▶ _DESCRIPTION OF THE TASK_
Rewrite everything from the start of the records down to the line containing "coord(43,22)", both ends included. Keep the requests unchanged, and scale every coordinate in the answers by 1.5, rounding each to a whole number with halves rounded up.

▶ _RECORDED INFORMATION_
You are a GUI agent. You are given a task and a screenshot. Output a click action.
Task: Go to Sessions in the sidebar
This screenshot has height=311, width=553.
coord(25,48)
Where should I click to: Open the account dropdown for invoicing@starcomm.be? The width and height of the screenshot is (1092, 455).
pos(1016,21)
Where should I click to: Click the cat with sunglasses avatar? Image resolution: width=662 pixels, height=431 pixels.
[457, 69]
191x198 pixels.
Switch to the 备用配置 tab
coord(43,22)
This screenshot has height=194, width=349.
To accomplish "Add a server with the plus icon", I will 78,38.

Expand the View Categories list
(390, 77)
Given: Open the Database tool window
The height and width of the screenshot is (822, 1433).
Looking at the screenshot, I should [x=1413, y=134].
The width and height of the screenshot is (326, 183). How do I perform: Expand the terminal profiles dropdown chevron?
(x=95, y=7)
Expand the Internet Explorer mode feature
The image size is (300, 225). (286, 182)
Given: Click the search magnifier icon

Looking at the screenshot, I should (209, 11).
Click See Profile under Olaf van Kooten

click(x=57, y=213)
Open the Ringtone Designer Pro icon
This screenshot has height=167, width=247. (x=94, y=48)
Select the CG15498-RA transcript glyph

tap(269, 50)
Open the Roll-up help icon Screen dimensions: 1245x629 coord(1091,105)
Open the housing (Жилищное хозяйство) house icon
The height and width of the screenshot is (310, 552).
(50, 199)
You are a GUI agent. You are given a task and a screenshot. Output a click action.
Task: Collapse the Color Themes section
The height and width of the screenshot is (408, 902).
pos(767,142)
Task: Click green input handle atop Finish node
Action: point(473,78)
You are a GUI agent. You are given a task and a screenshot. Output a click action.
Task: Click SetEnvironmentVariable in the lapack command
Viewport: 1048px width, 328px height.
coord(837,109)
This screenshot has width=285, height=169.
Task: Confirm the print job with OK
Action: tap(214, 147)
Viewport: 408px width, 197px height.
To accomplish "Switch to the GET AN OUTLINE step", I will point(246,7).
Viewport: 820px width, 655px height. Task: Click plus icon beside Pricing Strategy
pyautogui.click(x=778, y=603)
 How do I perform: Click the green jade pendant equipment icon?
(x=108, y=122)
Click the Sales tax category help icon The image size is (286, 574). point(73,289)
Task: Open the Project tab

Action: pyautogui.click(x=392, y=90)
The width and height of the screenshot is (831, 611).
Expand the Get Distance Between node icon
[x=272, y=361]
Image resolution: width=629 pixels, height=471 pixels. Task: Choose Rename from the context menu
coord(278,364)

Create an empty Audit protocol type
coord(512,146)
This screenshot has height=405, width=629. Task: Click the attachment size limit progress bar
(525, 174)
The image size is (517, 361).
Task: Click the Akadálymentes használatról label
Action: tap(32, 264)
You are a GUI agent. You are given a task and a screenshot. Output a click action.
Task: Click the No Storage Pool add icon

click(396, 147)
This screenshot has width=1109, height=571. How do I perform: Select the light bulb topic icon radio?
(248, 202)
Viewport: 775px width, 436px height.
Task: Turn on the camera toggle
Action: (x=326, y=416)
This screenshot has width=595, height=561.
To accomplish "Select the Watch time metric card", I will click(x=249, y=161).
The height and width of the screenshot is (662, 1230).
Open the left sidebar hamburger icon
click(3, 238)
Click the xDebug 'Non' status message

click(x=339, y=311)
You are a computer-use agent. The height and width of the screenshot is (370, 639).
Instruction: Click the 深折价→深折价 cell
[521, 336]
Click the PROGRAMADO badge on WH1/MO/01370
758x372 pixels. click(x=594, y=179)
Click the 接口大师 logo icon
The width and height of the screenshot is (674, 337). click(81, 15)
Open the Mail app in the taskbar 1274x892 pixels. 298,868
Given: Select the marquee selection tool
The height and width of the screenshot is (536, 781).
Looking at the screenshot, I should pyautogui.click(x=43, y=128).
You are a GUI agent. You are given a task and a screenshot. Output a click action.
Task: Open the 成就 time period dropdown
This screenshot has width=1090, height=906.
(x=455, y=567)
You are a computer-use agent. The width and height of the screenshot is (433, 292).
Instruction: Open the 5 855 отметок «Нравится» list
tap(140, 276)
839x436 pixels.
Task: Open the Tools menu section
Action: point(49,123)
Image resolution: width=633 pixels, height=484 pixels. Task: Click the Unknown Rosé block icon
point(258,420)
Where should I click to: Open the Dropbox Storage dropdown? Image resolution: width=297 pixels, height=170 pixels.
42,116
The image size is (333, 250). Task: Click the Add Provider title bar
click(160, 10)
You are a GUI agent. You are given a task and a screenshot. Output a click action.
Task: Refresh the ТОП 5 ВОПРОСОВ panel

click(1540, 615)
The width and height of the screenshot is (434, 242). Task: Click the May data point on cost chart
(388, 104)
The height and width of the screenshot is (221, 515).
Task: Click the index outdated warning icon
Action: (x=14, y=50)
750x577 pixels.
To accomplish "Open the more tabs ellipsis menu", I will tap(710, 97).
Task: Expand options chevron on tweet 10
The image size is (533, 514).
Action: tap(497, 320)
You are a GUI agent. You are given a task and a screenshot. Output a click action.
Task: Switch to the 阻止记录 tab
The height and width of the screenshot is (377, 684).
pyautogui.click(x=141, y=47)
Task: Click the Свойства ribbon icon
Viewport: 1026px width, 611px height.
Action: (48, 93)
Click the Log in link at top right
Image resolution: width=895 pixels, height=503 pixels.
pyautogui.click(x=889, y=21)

▶ _OUTPUT BELOW_
You are a GUI agent. You are given a task and a screenshot. Output a click action.
Task: Go to Sessions in the sidebar
This screenshot has height=311, width=553.
coord(38,72)
Where should I click to: Open the account dropdown for invoicing@starcomm.be? The width and height of the screenshot is (1092, 455).
pos(1524,32)
Where should I click to: Click the cat with sunglasses avatar? Image resolution: width=662 pixels, height=431 pixels.
[686, 104]
191x198 pixels.
Switch to the 备用配置 tab
coord(65,33)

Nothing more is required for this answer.